Il Made in Italy continua a crescere e rafforza il suo posizionamento globale. È quanto emerso dalle dichiarazioni del ministro delle Imprese e del Made in Italy Adolfo Urso, intervenuto a Roma alla presentazione del rapporto della Fondazione Edison “Le nuove sfide del Made in Italy”, ospitata a Palazzo Piacentini.
Secondo Urso, l’Italia può contare su un sistema produttivo altamente diversificato, sia dal punto di vista geografico che settoriale, capace di adattarsi rapidamente ai cambiamenti e di cogliere nuove opportunità nei mercati internazionali.
I dati confermano questa tendenza: nel 2025 l’export italiano è cresciuto del 3,3%, consentendo al Paese di raggiungere il Giappone e conquistare il quarto posto tra i maggiori esportatori mondiali, nonostante dimensioni economiche e demografiche inferiori rispetto a colossi come Germania, Cina e Stati Uniti.
Particolarmente significativa la performance sul mercato statunitense, dove le esportazioni italiane sono cresciute del 7,8%, risultando tra le migliori in Europa. Un risultato che, secondo il ministro, smentisce le previsioni negative sull’andamento del commercio estero.
Positivi anche i dati sugli investimenti esteri: negli ultimi anni, ha evidenziato Urso, si è registrato un aumento superiore al 18%, con un incremento del 41% degli investimenti provenienti dagli Stati Uniti. Questo ha consentito all’Italia di migliorare il proprio posizionamento globale, passando dall’11° all’8° posto per attrattività degli investimenti e guadagnando sette posizioni nell’indice complessivo di attrattività internazionale.

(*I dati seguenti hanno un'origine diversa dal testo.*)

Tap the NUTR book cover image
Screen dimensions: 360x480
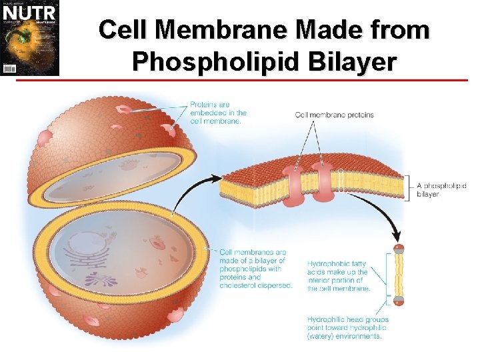click(x=29, y=38)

Guardando al futuro, il ministro ha sottolineato la necessità di affrontare le sfide della doppia transizione digitale ed energetica, in linea con le strategie europee. L’obiettivo è rafforzare l’autonomia strategica, riducendo la dipendenza dall’estero sia per le fonti energetiche sia per le materie prime.
In un contesto globale complesso, il Made in Italy si conferma dunque uno dei principali motori della crescita economica nazionale, con una capacità di adattamento che continua a rappresentare un punto di forza competitivo sui mercati internazionali.